*** Opening of GIVEN DATA ***
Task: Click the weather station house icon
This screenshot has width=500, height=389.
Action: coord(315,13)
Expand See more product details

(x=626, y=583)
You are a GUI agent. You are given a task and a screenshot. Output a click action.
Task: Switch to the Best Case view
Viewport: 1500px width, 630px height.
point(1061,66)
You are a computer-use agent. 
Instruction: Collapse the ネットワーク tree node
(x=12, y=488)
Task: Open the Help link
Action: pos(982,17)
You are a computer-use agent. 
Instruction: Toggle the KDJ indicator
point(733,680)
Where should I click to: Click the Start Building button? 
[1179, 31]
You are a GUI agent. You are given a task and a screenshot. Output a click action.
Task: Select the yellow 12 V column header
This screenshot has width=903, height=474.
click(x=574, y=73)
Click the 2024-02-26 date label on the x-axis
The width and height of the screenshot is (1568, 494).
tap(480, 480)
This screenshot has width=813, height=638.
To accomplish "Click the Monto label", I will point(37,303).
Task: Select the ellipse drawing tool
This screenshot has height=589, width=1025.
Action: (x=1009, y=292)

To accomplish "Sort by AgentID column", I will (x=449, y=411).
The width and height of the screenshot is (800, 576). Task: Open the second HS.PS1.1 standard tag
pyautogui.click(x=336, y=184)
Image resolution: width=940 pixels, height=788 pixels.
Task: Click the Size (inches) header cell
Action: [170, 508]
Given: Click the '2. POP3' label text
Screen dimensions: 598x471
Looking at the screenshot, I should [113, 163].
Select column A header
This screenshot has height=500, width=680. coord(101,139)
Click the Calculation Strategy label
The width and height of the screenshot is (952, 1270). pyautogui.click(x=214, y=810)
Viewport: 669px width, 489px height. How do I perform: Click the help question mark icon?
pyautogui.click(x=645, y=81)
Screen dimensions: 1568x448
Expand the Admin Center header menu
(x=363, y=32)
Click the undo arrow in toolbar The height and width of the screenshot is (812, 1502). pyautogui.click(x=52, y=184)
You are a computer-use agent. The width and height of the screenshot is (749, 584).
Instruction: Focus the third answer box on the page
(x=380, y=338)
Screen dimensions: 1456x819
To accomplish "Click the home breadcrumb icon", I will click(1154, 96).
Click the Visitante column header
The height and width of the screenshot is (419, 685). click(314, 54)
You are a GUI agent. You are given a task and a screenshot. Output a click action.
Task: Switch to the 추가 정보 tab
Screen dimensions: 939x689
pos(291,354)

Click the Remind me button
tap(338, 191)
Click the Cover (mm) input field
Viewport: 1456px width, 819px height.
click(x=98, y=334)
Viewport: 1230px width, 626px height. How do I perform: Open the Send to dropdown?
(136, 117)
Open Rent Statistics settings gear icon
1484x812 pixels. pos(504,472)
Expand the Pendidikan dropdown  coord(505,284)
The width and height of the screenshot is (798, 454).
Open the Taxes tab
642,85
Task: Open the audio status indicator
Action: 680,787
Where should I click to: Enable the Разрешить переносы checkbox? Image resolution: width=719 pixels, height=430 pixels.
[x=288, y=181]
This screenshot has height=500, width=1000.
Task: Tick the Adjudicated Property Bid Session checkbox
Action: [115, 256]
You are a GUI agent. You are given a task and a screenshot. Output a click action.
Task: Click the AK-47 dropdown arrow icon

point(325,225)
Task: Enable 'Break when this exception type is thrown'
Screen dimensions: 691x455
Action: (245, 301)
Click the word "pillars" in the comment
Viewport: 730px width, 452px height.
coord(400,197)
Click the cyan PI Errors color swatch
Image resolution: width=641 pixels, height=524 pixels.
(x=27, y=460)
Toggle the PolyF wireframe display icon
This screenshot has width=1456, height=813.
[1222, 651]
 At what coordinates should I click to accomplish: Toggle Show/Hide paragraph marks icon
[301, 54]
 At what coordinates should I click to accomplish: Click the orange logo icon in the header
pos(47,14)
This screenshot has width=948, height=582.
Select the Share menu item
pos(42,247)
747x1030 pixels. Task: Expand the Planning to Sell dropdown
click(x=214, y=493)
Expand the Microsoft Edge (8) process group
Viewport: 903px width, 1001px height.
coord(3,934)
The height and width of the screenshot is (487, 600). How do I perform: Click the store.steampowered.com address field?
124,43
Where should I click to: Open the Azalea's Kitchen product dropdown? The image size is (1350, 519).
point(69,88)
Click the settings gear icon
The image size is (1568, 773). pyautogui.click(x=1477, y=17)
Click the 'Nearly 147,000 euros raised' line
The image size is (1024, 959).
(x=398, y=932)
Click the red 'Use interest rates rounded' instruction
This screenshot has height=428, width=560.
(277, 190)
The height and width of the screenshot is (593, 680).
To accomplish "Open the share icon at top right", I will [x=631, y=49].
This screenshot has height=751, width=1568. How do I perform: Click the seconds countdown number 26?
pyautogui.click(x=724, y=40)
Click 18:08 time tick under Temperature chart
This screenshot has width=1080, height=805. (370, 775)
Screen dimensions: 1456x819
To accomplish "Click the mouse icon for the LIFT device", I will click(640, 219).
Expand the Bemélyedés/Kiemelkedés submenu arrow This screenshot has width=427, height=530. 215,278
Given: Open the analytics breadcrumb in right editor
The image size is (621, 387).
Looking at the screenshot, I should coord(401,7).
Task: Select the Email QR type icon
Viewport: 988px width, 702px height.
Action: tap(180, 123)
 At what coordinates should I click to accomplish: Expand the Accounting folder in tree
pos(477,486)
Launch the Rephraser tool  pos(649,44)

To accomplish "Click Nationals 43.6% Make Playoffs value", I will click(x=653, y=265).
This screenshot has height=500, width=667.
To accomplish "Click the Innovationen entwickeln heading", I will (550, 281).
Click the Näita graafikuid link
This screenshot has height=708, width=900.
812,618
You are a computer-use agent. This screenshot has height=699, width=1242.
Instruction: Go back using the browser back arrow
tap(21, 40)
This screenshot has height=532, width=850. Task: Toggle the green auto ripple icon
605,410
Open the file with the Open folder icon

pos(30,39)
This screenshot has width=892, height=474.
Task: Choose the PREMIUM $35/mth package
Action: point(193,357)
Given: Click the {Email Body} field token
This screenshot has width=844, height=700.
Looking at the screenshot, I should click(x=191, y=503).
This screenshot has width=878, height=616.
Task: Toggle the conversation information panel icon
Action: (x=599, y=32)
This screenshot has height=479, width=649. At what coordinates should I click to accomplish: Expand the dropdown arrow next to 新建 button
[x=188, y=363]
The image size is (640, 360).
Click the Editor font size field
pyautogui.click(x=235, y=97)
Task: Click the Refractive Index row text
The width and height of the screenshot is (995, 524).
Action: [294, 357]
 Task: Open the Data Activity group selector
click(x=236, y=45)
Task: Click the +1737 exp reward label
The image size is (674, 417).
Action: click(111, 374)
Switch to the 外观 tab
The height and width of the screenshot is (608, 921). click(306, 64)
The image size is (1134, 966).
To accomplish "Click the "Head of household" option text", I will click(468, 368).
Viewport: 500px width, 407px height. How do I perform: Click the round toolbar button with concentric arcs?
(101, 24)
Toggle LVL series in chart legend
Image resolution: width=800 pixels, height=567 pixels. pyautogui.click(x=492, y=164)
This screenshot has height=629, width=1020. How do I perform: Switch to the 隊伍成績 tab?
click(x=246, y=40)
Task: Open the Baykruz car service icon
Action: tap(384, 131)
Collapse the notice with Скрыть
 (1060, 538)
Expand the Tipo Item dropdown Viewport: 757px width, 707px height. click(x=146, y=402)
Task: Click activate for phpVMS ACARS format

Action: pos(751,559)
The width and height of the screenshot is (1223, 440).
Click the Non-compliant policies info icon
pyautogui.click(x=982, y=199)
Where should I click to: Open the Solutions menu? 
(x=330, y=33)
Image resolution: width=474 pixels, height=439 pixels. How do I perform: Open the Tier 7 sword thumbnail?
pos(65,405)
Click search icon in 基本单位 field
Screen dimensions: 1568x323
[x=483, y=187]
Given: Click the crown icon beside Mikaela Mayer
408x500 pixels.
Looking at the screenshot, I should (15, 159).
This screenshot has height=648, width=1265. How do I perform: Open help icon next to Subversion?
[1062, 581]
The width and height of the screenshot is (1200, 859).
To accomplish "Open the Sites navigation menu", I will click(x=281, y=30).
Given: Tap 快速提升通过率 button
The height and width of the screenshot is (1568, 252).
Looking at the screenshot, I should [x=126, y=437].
*** Close of GIVEN DATA ***
# EXERCISE DETAILS
Reproduce the records above exactly, from the first line through the line containing "Click the 2024-02-26 date label on the x-axis", and output nothing else.

# SOLVED PROBLEM
Task: Click the weather station house icon
This screenshot has width=500, height=389.
Action: coord(315,13)
Expand See more product details

(x=626, y=583)
You are a GUI agent. You are given a task and a screenshot. Output a click action.
Task: Switch to the Best Case view
Viewport: 1500px width, 630px height.
point(1061,66)
You are a computer-use agent. 
Instruction: Collapse the ネットワーク tree node
(x=12, y=488)
Task: Open the Help link
Action: pos(982,17)
You are a computer-use agent. 
Instruction: Toggle the KDJ indicator
point(733,680)
Where should I click to: Click the Start Building button? 
[1179, 31]
You are a GUI agent. You are given a task and a screenshot. Output a click action.
Task: Select the yellow 12 V column header
This screenshot has width=903, height=474.
click(x=574, y=73)
Click the 2024-02-26 date label on the x-axis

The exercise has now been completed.